Start of Input for this task

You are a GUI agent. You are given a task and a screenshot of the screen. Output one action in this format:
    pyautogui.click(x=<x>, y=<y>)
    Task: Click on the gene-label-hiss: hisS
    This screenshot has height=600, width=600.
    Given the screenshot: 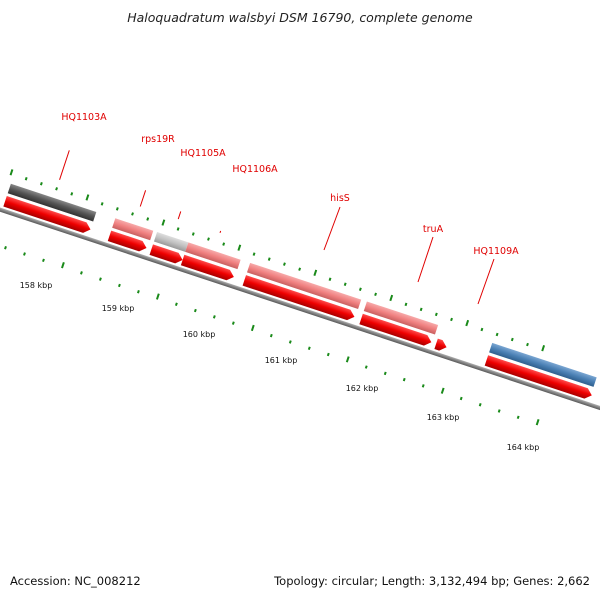 What is the action you would take?
    pyautogui.click(x=340, y=198)
    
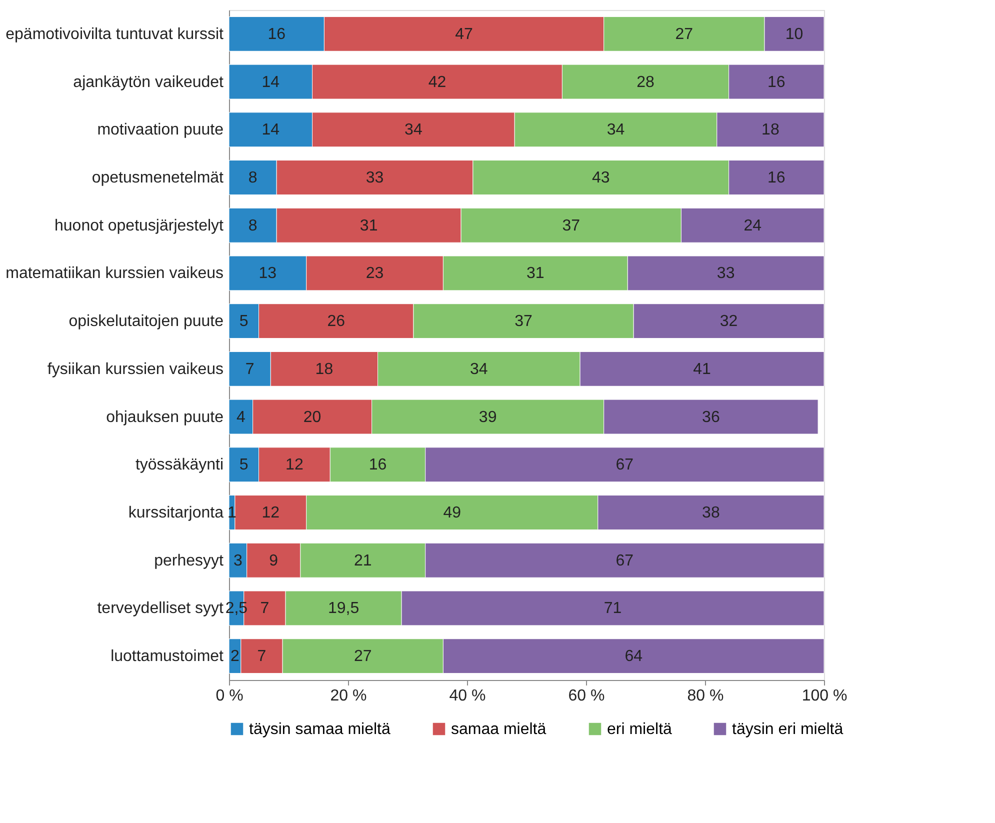 This screenshot has width=995, height=823. Describe the element at coordinates (363, 561) in the screenshot. I see `data-label: 21` at that location.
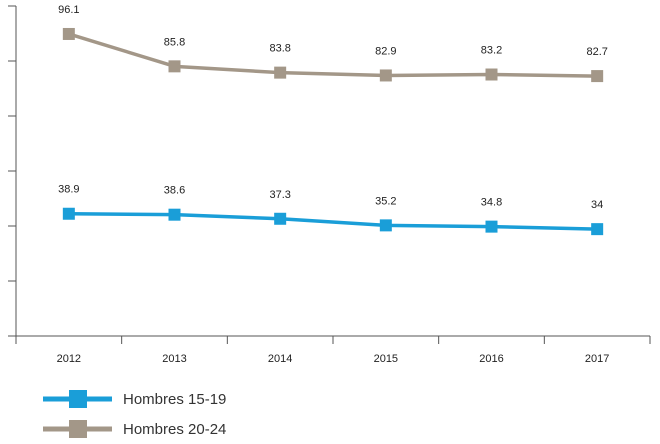 Image resolution: width=660 pixels, height=444 pixels. What do you see at coordinates (491, 359) in the screenshot?
I see `x-tick-label: 2016` at bounding box center [491, 359].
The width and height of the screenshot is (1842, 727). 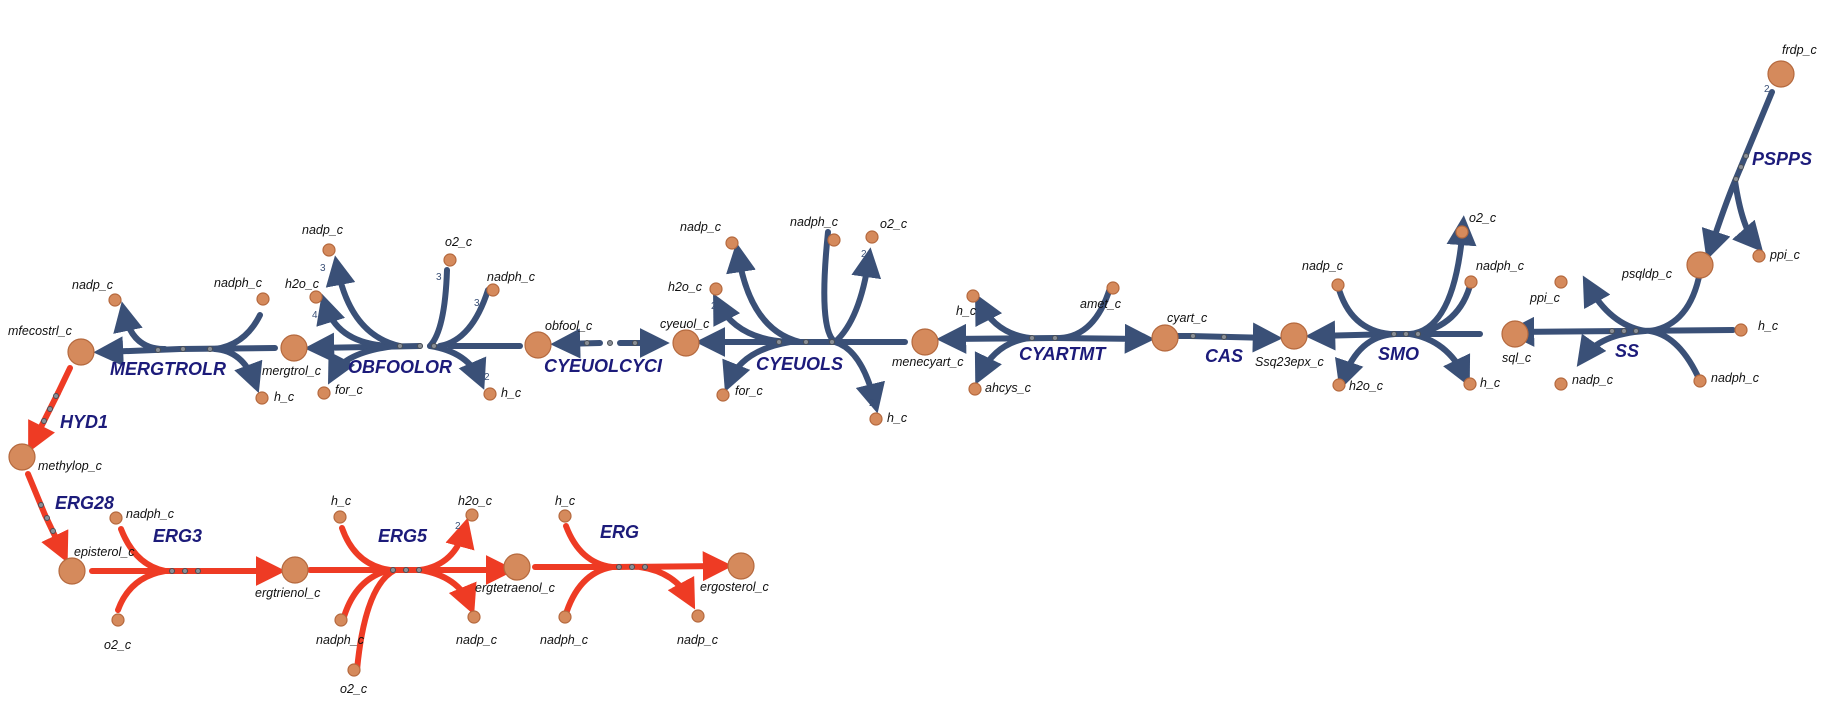 What do you see at coordinates (295, 570) in the screenshot?
I see `metabolite-ergtrienol` at bounding box center [295, 570].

End of Input for this task

Activity:
Set out everything from the start of the data down to and including the line containing "This screenshot has height=600, width=600." as a numbered list, leaving out blank lines.

Solution to the problem:
1. You are a GUI agent. You are given a task and a screenshot of the screen. Output one action in this format:
2.     pyautogui.click(x=<x>, y=<y>)
3.     Task: Click on the gene-label-hiss: hisS
4.     This screenshot has height=600, width=600.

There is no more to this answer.